Besides, the court opined, there are “no generally accepted reasonable care standards for evaluating one’s conduct in protecting data, and that use of expert testimony and jury findings is not a viable method to develop those standards in data breach litigation.” I mean, how can you have negligence if nobody knows what they are supposed to do? Amirite?
Finally, UPMC argued that the fact that Pennsylvania (and other jurisdictions) have passed data breach disclosure laws shows that data breaches are common, and that the remedy expected for a breach is not payment of damages but simply telling people about it. If the legislature wanted to create a duty to prevent these breaches, it would have done so. It didn’t.
Is There a Duty?
The Pennsylvania Supreme Court rejected these arguments and overturned the legal holdings of the lower courts. This is not some “new” or “novel” legal theory, opined the court. A common law duty to prevent harm arises out of the role of the company. If you, like UPMC, require people to provide you with personal information, and its disclosure to the public would cause foreseeable damage to these employees, you have a duty to use reasonable care to prevent that from happening. The fact that the “harm” happens as a result of the actions of hackers that are beyond your control is of no moment—that’s why you have the duty to protect the data. If there were no hackers, there might be no need to protect the data, right?

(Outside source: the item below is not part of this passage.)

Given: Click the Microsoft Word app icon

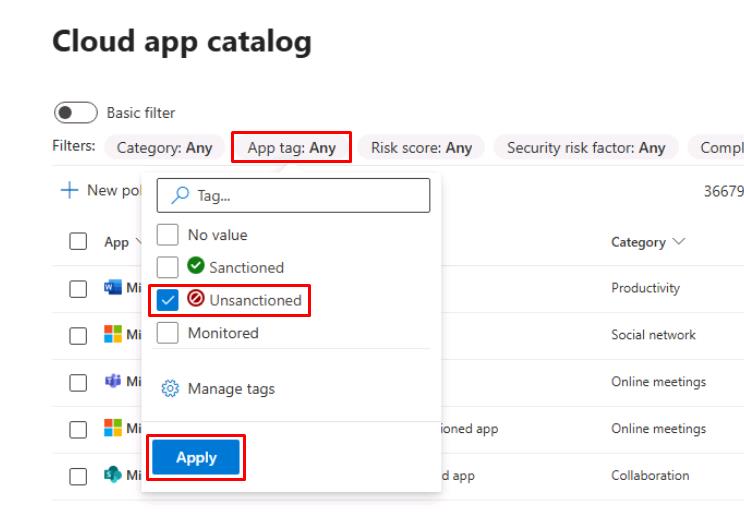Looking at the screenshot, I should (x=112, y=288).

The court also found that the “economic loss” doctrine applied principally to tort actions that arise out of a contract, and did not apply to this particular lawsuit, although the dissenting opinion disagreed with this finding.

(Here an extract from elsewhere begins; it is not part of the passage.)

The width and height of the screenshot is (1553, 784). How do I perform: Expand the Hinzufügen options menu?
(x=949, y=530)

So, Where Does This Leave Us?
First, the opinion is technically limited to the duty of due care an employer owes to an employee after it mandates that the employee provide personal and financial information which the employer then has a tort duty to protect. A clever lawyer can take care of this “problem” by inserting language in an HR document or employment agreement that states affirmatively that the employee waives any right to privacy (to the extent permitted by law) to any data they provide, or that they agree not to sue (or sue in class action) for any breach of any duty imposed by law to require the employer to protect that data. This is common for employers to do—to impose a duty on employees to arbitrate (not in a class action) all disputes that arise out of the employer/employee relationship. It’ debatable whether a data breach is something that “arises out of” the employer/employee relationship, but a clever lawyer (yea, we need more clever lawyers) could insert language in the arbitration agreement specifying that such breaches are “deemed” to arise out of the relationship.
Second, the opinion is limited to the Keystone State—for now. Surprisingly, there’s not a lot of cases that expressly provide that there is a legal duty under negligence law to prevent these kind of data breaches. The court did not explain the scope of the duty, or what constitutes “reasonable” acts to prevent breaches—but that’s what juries are for.
Third, there’s still the problem of assessing “damages.” While the court primarily addressed “duty” of due care and the “economic loss” doctrine, other courts have consistently (but not universally) found that mere breaches of privacy that cause anxiety or fear of harm are not really “damages” and are not compensable. So there’s still the problem (for plaintiffs) of proving compensable harm resulting from a data breach. There’s also a question about “foreseeability.” To whom does the duty of due care extend? Employees? Their dependents? Customers? Vendors? Suppliers? Litigation is not the most efficient way to find this out.